To the Newest American Citizens: This Land is Your Land

(This article was originally posted on the U.S. Department of the Interior Blog.)

By Michael Connor, Deputy Secretary, U.S. Department of the Interior

Recently, as part of commemorating 100-years of America’s National Park Service, I had the pleasure of welcoming 25 new U.S. citizens at a special naturalization ceremony held at Fort McHenry National Monument and Historic Shrine.

Deputy Secretary Mike Connor speaking at a naturalization ceremony at Fort McHenry National Monument and Historic Shrine in Maryland. Photo by Interior.

On August 25, the actual 100th birthday of the National Park Service, 450 individuals across the United States took the Oath of Allegiance and became America’s newest citizens. Along with their family and friends, these 450 Americans celebrated their special day at several different National Park Service sites, including Fort McHenry (where I had the pleasure to congratulate everyone in person), Harpers Ferry National Historical Park, Big Thicket National Preserve, and Biscayne National Park.

Since 2006, U.S. Citizenship and Immigration Services and National Park Service have partnered to welcome thousands of new citizens in parks around the country and celebrate their new status in our country’s beautiful landmarks. In this National Park Service Centennial year, USCIS and NPS will host at least 100 ceremonies in parks to recognize the importance of these locations to our newest Americans.

Grand Canyon National Park in Arizona has hosted several naturalization ceremonies. Photo by Michael Quinn, National Park Service.

These ceremonies have brought America’s next generation of immigrants to the natural, historical and cultural treasures that tell the American story. The diversity of the parks extend from iconic wonders like Everglades National Park, Mount Rushmore National Memorial and Crater Lake National Park, to significant landmarks such as Faneuil Hall in Boston National Historical Park, Ellis Island, and Women’s Rights National Historical Park.

National parks began with the idea that America’s greatest natural treasures belong to everyone and forever need to be preserved.
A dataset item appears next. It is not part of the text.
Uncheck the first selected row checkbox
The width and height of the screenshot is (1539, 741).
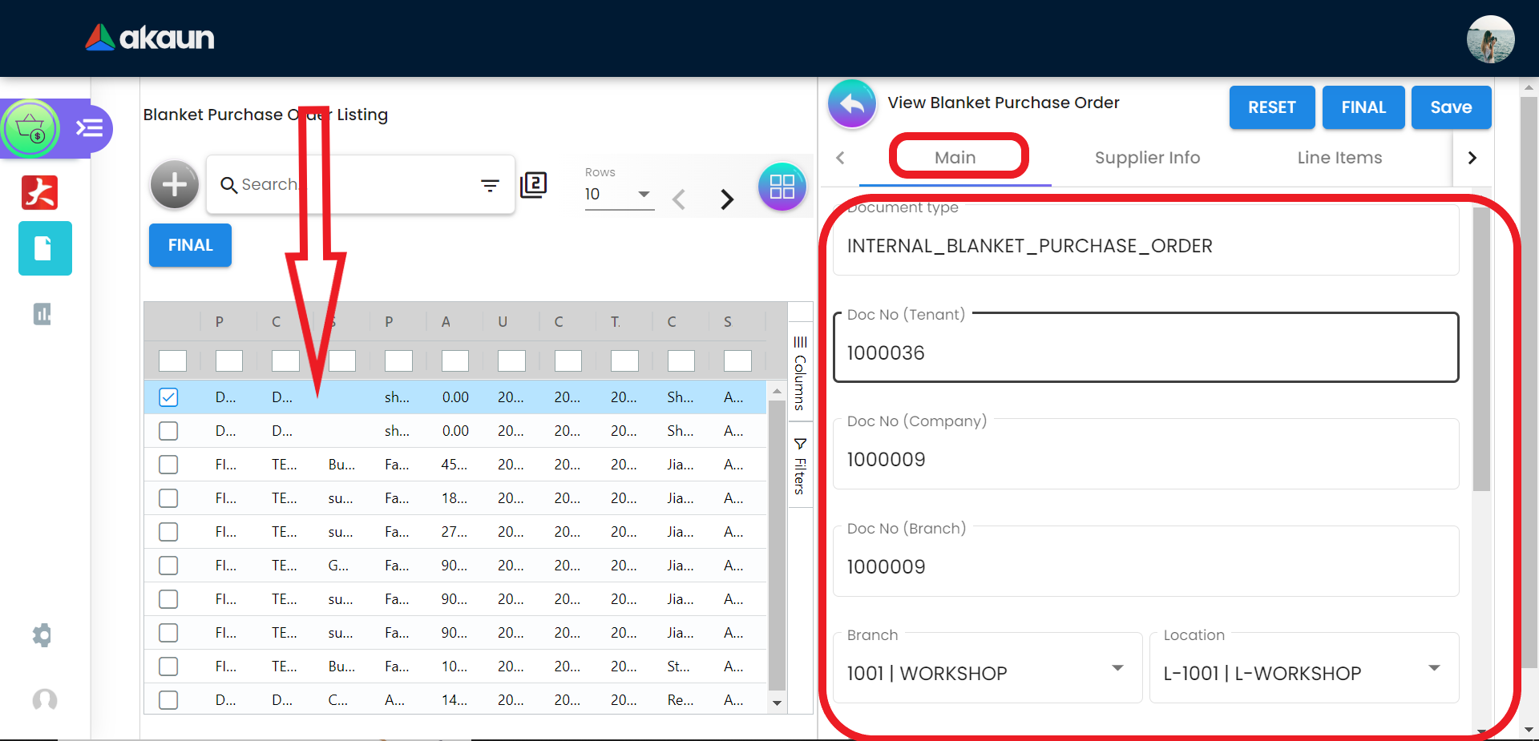tap(168, 397)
America’s great outdoors are all-encompassing: from deep blue lakes and jagged mountain peaks to hearty grasslands and arid deserts. The American people are just as diverse, bringing unique experiences to these unique places. Our newest citizens add to that diversity and carry with them their own stories as they explore these places.
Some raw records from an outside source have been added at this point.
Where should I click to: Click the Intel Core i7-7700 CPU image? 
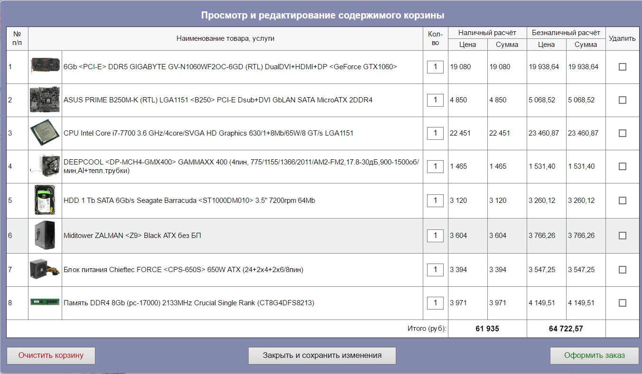click(x=45, y=133)
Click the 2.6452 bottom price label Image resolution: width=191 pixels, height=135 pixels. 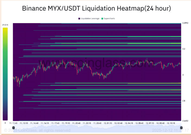click(x=185, y=121)
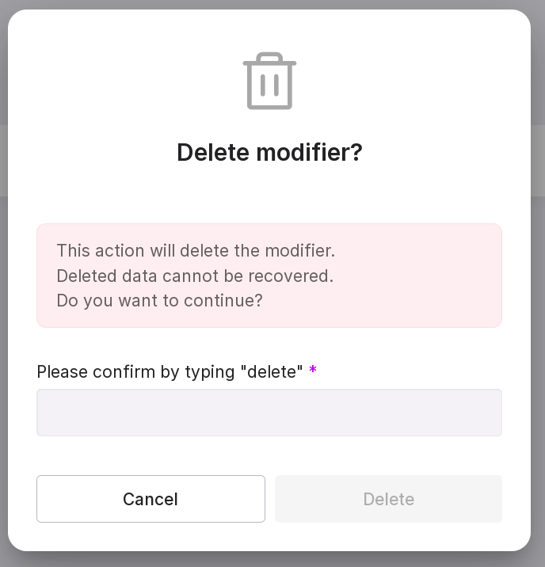Click the quoted word "delete" in the label
545x567 pixels.
pyautogui.click(x=272, y=371)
New citizens celebrating at a naturalization ceremony at Mount Rainier National Park in Washington. Photo by Emily Brouwer, National Park Service.

As we begin our second century of the National Park Service, we also pause to recognize that our public lands and national parks will continue to thrive only if Americans of all backgrounds care deeply about them. As the newest Americans were sworn in, they now join the rest of their fellow Americans as owners of these public lands.

As owners and stewards of our nation’s public lands, we all bear responsibility to preserve and protect these special sites. At Fort McHenry, we paused to recognize the significance of the site that inspired Francis Scott Key to write “The Star-Spangled Banner,” a song played by the fife and drum team during the ceremony. For all citizens new and old, it is important to get out and explore these places that help to tell the history of our country. From the Stonewall Inn in New York that helps tell the ongoing struggle for civil rights, to Glacier National Park that shows how climate change is continuing to impact natural treasures, all Americans should see and experience the sites that are special to you. As we like to say, everyone should get out and #FindYourPark (#Encuentra Tu Parque)!

Our public lands tell the story of this great nation and of its diverse people. It’s up to all of us to inspire the next generation - and people of all backgrounds - to become passionate about conservation and these incredible places.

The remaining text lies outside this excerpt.